The scope of the fraud in Russia’s recent census even surpassed the extent of election fraud regularly seen here. According to a survey of 5,253 people by Fontanki.ru, only 38 percent of the population took part in the census. Of those who were not counted, 8.6 percent “intentionally did not participate,” 33.9 percent said that “maybe someone knocked on their door but they were not home at the time,” and another 19.7 percent responded, “Why should I take part?”
Considering that Russians who participated in this census were not threatened with having to pay tribute like the Chinese households of the Tang Dynasty, the results are quite similar to those of China’s census of 764. The social disintegration characterizing Prime Minister Vladimir Putin’s power vertical exceeds the confusion that reigned in China’s Hebei province after the An Lushan Rebellion more than 1,200 years ago. By the way, no census takers came to my door or to my parents’ either. In fact, not a single census taker came to the whole suburban district where they live. It was the same story with friends living in posh neighborhoods in the Moscow suburbs. Other friends living in gated communities told me that they had instructed the guards not to even let the census takers in.

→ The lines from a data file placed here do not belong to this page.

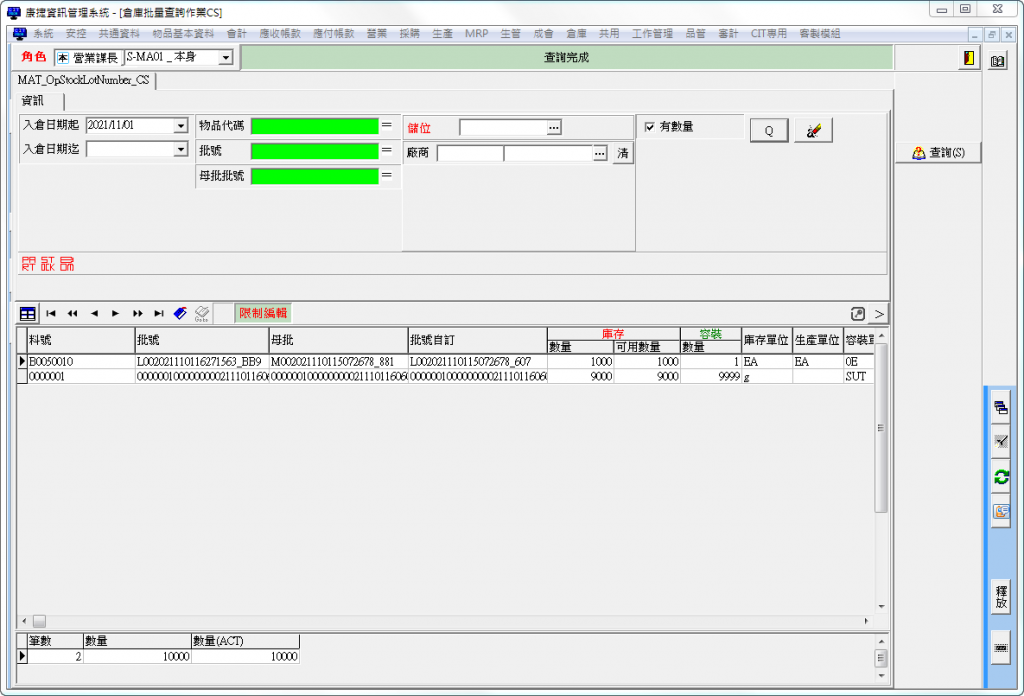
Task: Click the 釋放 button in sidebar
Action: [1000, 597]
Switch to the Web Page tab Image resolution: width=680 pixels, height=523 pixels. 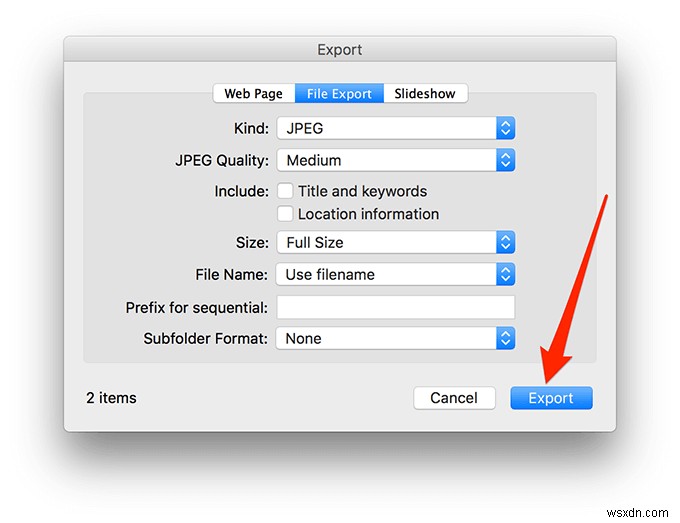point(253,94)
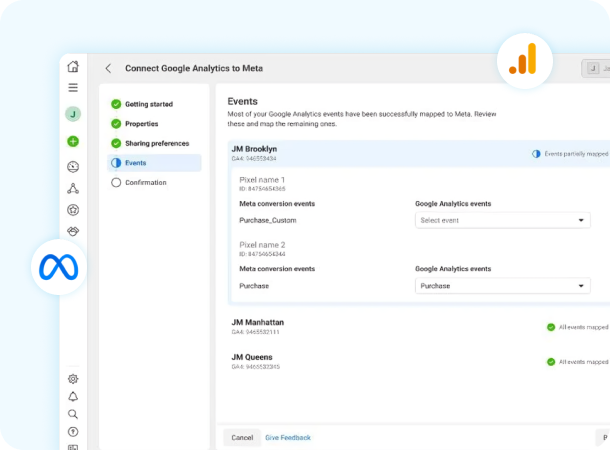Go to the Properties step
This screenshot has height=450, width=610.
141,124
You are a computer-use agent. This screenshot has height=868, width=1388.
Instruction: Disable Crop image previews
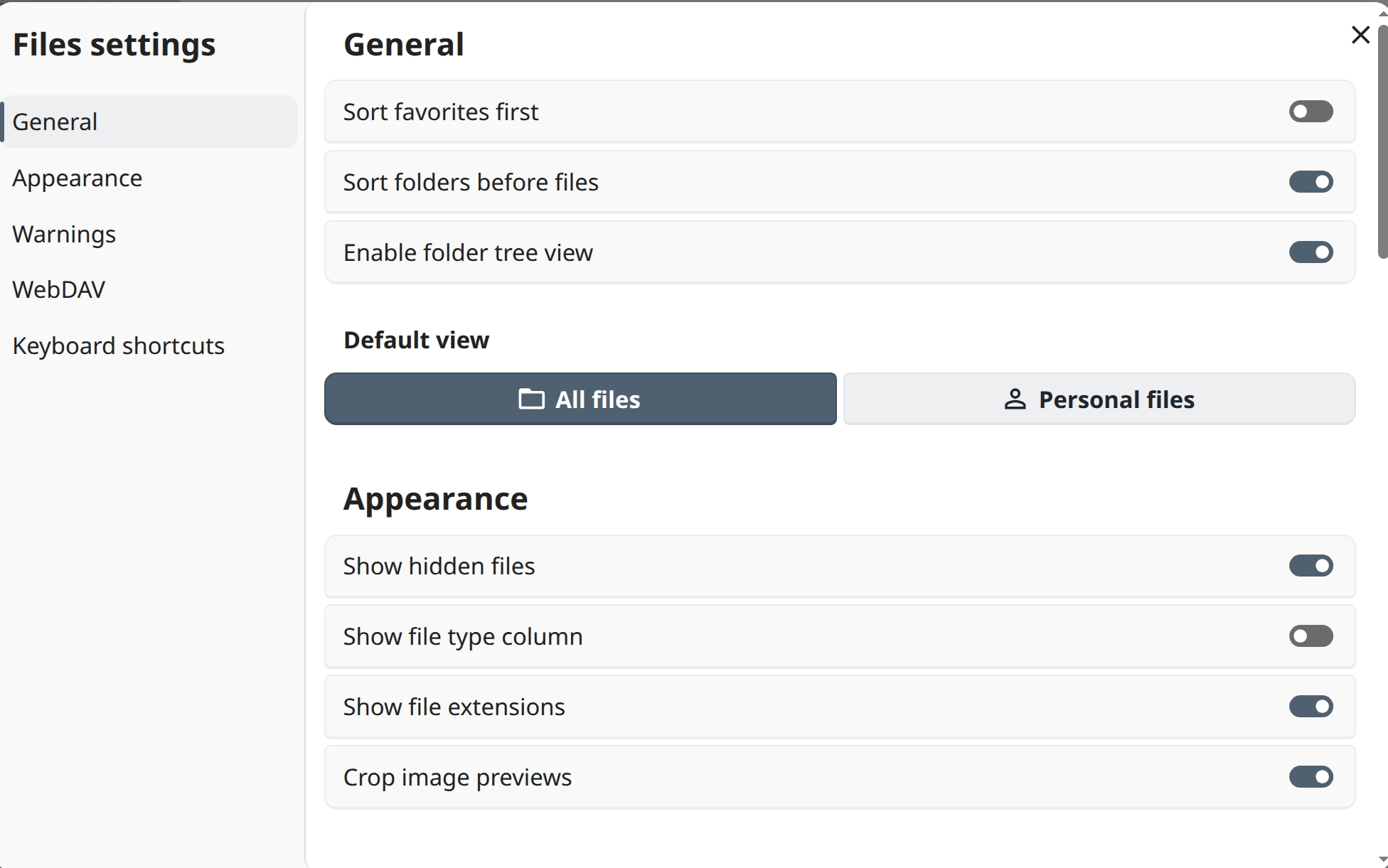click(1310, 777)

This raises a question: If this census did not obtain a tally of Russia’s wealthier citizens, how can the government calculate the ratio of rich to poor?
Where and when is it possible to conduct an accurate census? The answer: In 755 during China’s Tang Dynasty; in 19th-century Russia, when every peasant could be found at home; and in the modern United States, where people actually respond to government surveys.
On the other hand, it is impossible to organize even a moderately reasonable count in the Congo, where either the respondent or the census taker might be a cannibal; in Afghanistan, where census workers could get their ears sliced off on suspicion of being U.S. spies; in England during the 1139-53 Civil War; in Byzantium after the 532 Nika riots; and in Putin’s Russia.